所有王国的细胞都会产生细胞外囊泡(EV);因此,它们存在于大多数环境和体液中。副干酪乳杆菌产生具有附着的生物活性蛋白(P40和P75)的EV。在这项研究中,在五种携带副干酪乳杆菌的不同商业乳制品发酵产品中发现了EV和功能蛋白。分离出这些产品中存在的菌株,除了一个例外,所有生产的小型电动汽车(24-47d.nm)携带P40和P75。为了从牛奶EV中消灭细菌EV,产品在15,000×g(15K)下进行离心分馏,33,000×g(33K),和100,000×g(100K)。P75存在于所有上清液和颗粒中,但是P40仅在与15和33K颗粒结合的两种产品中发现,可以从所有100K电动汽车中扩增出副干酪乳杆菌的16SrDNA,表明存在副干酪EV。为了研究细菌EV和蛋白质与牛奶EV的相互作用,将副干酪乳杆菌BL23EV添加到三种商业UHT奶制品中。在100K离心的样品中发现了类似于副干酪BL23EV的小尺寸囊泡(50-60d.nm),但有趣的是,P40和P75在15和33K颗粒中与EV结合,含有较大尺寸的牛乳EV(200-300d.nm)。对从EV扩增的16SrDNA条带进行测序证明了牛奶和发酵产品中存在不同来源的细菌EV。此外,副干酪乳杆菌16SrDNA可以用所有样品的物种特异性引物扩增,显示所有EV部分(15、33和100K)中存在副干酪乳杆菌EV,这表明这些细菌EV可能会聚集并与牛奶中的EV共同分离。P40和P75蛋白将与特定人群的牛奶EV(15和33K)相互作用,因为它们在发酵产品和牛奶中被检测到与它们结合,这可能迫使部分副干酪乳杆菌在较低的离心力下沉降。这项研究解决了技术上复杂的问题和基本问题,这将促进新的研究,重点关注发酵过程中益生菌的分子行为以及介导发酵产品健康益处的作用机制。
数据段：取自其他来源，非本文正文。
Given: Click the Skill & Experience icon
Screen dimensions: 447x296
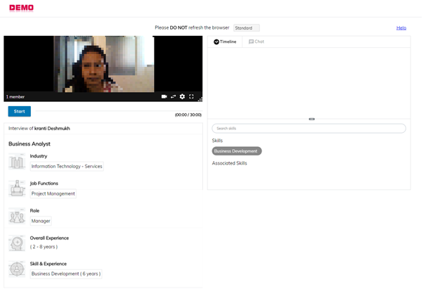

Cells of all kingdoms produce extracellular vesicles (EVs); hence, they are present in most environments and body fluids. Lacticaseibacillus paracasei produces EVs that have attached biologically active proteins (
P40 and P75). In this study, EV and functional proteins were found in five different commercial dairy-fermented products carrying L. paracasei. Strains present in those products were isolated, and with one exception, all produced small EVs (24-47 d.nm) carrying
P40 and P75. In order to winnow bacterial EV from milk EV, products were subjected to centrifugal fractionation at 15,000 × g (15 K), 33,000 × g (33 K), and 100,000 × g (100 K). P75 was present in all supernatants and pellets, but
P40 was only found in two products bound to the 15 and 33 K pellets, and 16S rDNA of L. paracasei could be amplified from all 100 K EVs, indicating the presence of L. paracasei EV. To investigate the interactions of bacterial EV and proteins with milk EV, L. paracasei BL23 EV was added to three commercial UHT milk products. Small-size vesicles (50-60 d.nm) similar to L. paracasei BL23 EV were found in samples from 100 K centrifugations, but intriguingly,
P40 and P75 were bound to EV in 15 and 33 K pellets, containing bovine milk EV of larger size (200-300 d.nm). Sequencing 16S rDNA bands amplified from EV evidenced the presence of bacterial EVs of diverse origins in milk and fermented products. Furthermore, L. paracasei 16S rDNA could be amplified with species-specific primers from all samples, showing the presence of L. paracasei EV in all EV fractions (15, 33, and 100 K), suggesting that these bacterial EVs possibly aggregate and are co-isolated with EV from milk.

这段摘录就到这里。